Avec cette somme, Pierre la fourmi a investi dans un bien immobilier qui vaut 200 000 € au moment du décès de M. Z. Paul la cigale a tout perdu au casino.
Comme il s’agit d’une donation simple, Pierre rapportera à la succession une valeur de 200 000 €, tandis que Paul ne rapportera que 100 000 €. Moralité : le vertueux Pierre devra partager sa plus-value immobilière avec Paul lors de la succession. Ce n’était peut-être (?) pas l’intention première de M. et Mme Z.
La donation-partage permet d’éviter cet effet pervers. Dans ce cas, chacun des 2 fils doit rapporter à la succession la valeur de sa donation-partage au moment où elle a eu lieu, soit en l’occurrence 100 000 € pour chacun, et non sa valeur vénale au moment de la succession.
Si aucun héritier n’est lésé dans ses droits, la donation-partage permet d’éviter toute contestation lors de la succession. C’est un instrument de paix des familles. Contrairement à la donation simple, la donation-partage doit obligatoirement être réalisée par un notaire.
Préférer le don familial au don manuel
Le don manuel d’une somme d’argent a le mérite de la simplicité.
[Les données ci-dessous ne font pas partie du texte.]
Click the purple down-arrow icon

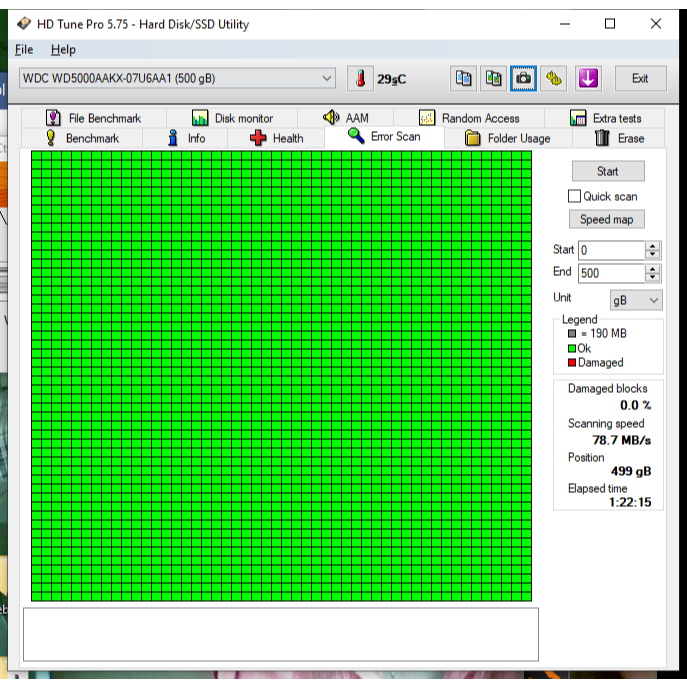point(587,78)
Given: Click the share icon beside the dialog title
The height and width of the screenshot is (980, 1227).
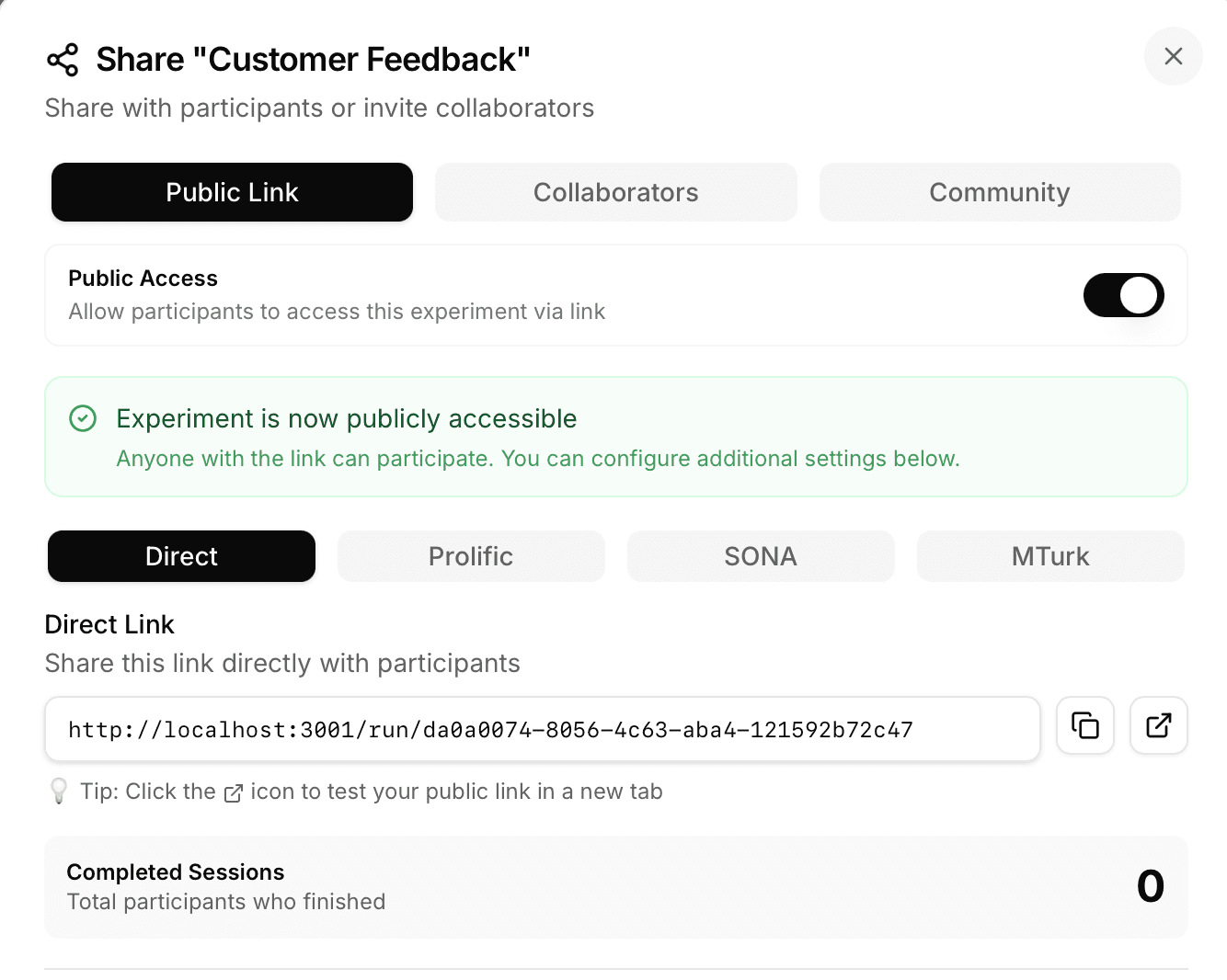Looking at the screenshot, I should pos(62,58).
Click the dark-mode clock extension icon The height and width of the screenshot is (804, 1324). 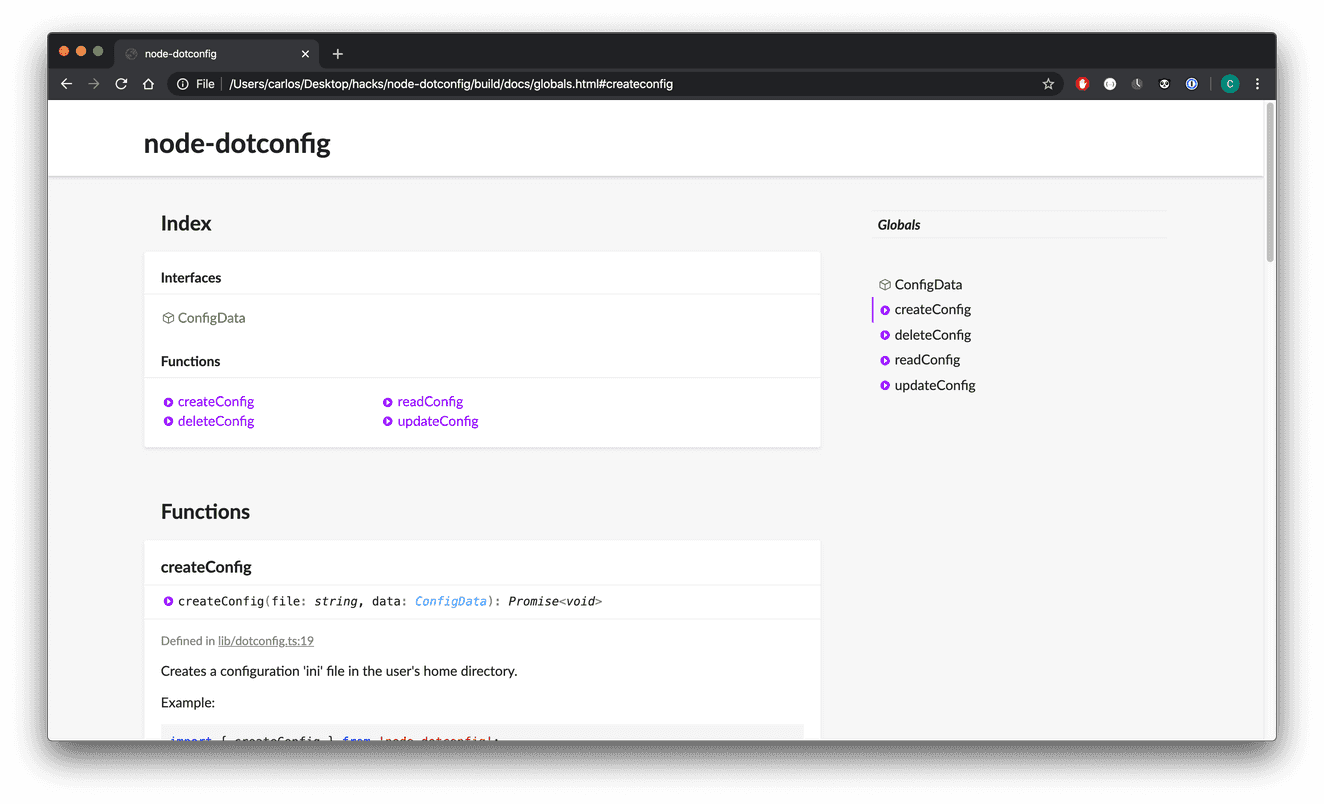pyautogui.click(x=1137, y=83)

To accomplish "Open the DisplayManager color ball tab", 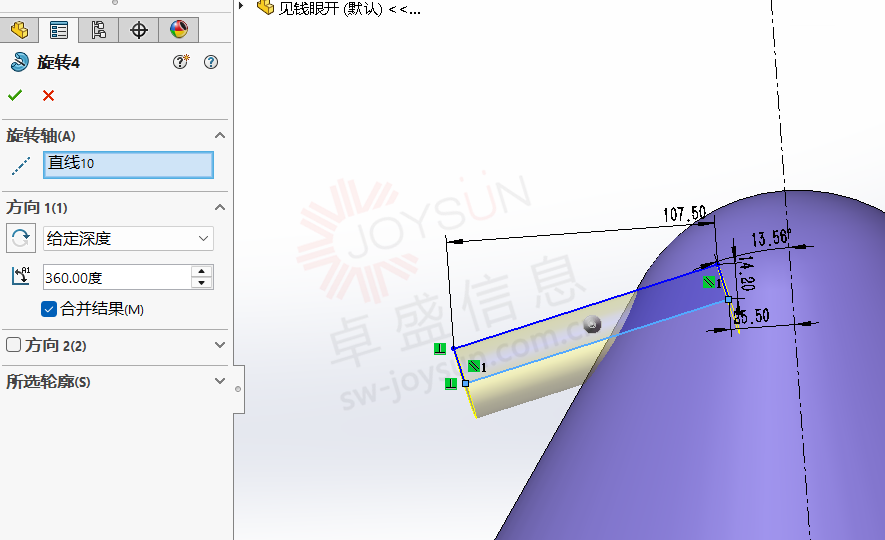I will coord(178,30).
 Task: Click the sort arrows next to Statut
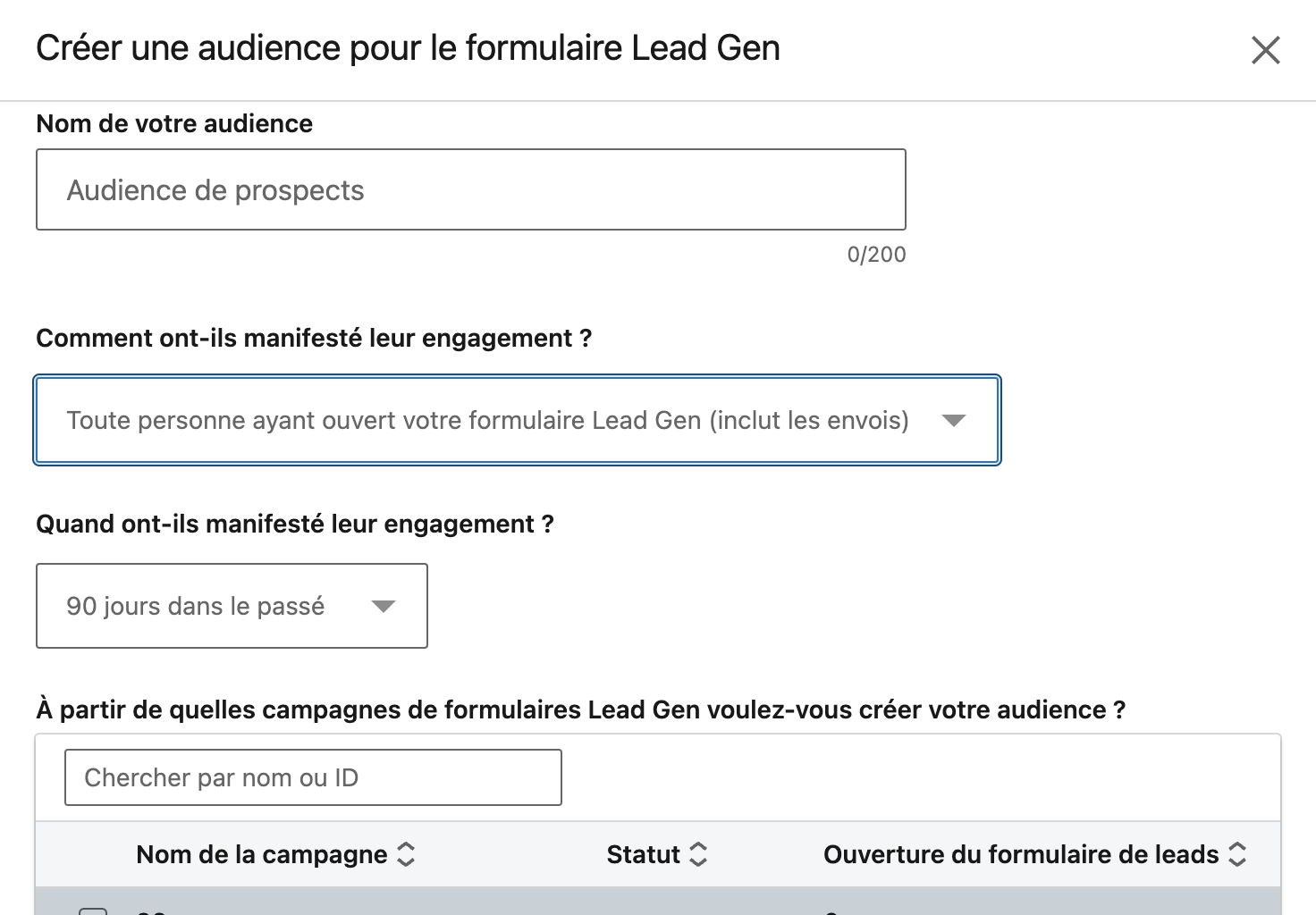pos(699,854)
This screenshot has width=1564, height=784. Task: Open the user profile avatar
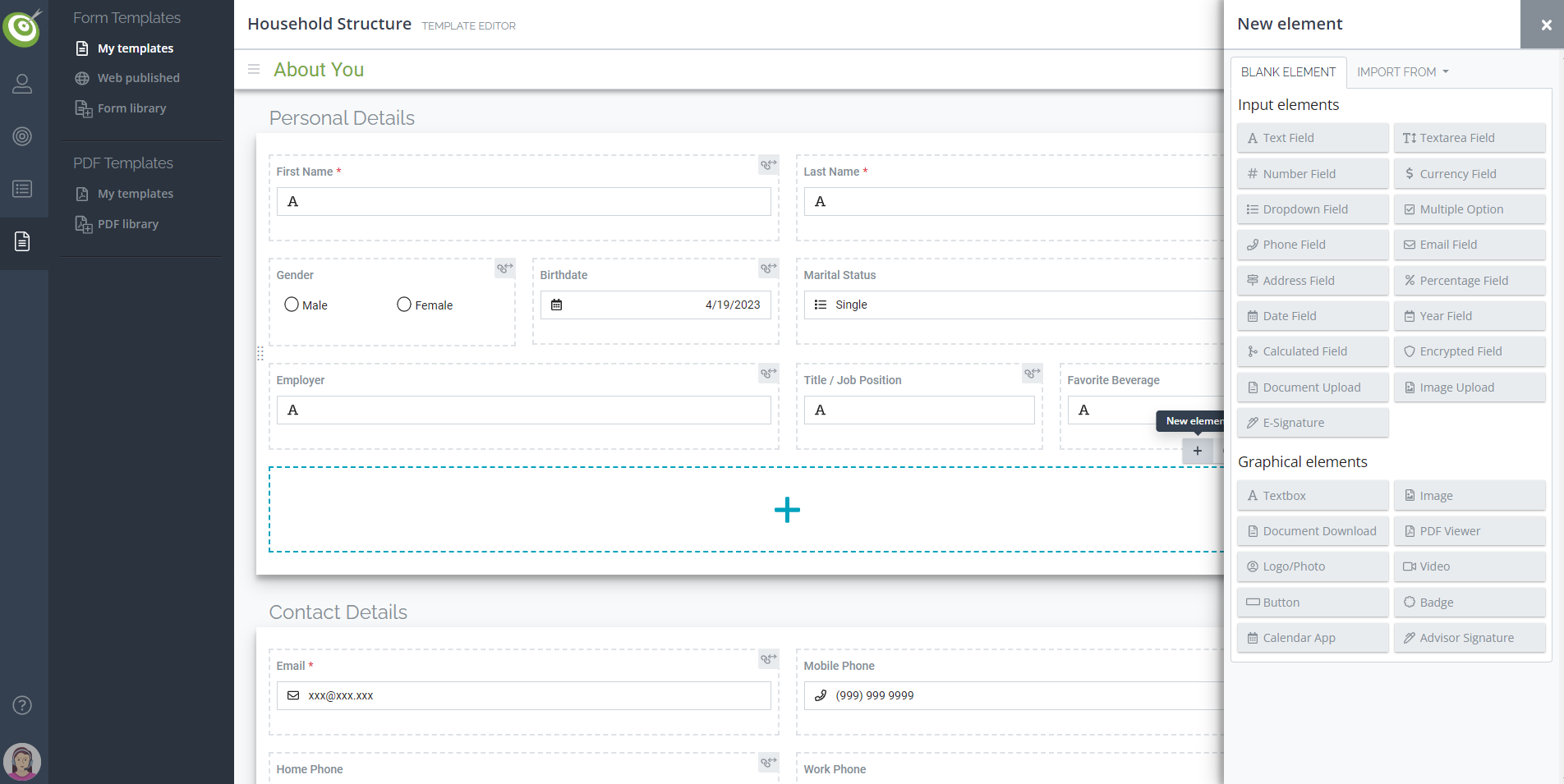point(22,762)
Il intervient souvent lorsque des parents veulent aider ponctuellement un enfant, par exemple pour l’acquisition d’un bien immobilier.
Le don manuel ne nécessite aucune condition de forme, acte notarié ou autre : un simple virement, un chèque, la cession de valeurs mobilières, etc, suffisent à le matérialiser.
Ce qui ne veut pas dire qu’il ne faut pas le déclarer au fisc. Sinon attention au redressement qui ne manquera pas de suivre, tout du moins si la somme est significative. La déclaration au fisc se fait via le formulaire 2735 ad-hoc téléchargeable ici). L’inconvénient majeur du don manuel est qu’il s’impute sur l’abattement de 100 000 € en ligne directe.
Par exemple, un don de 20 000 € à un enfant ramène son abattement en ligne directe à 80 000 € pour une durée de 15 ans. Dommage…
Le don familial de somme d’argent contourne cet inconvénient. Toute personne âgée de moins de 80 ans peut donner tous les 15 ans à un enfant, à un petit-enfant, ou même à un arrière petit-enfant, jusqu’à 31 865 € en exonération de droit.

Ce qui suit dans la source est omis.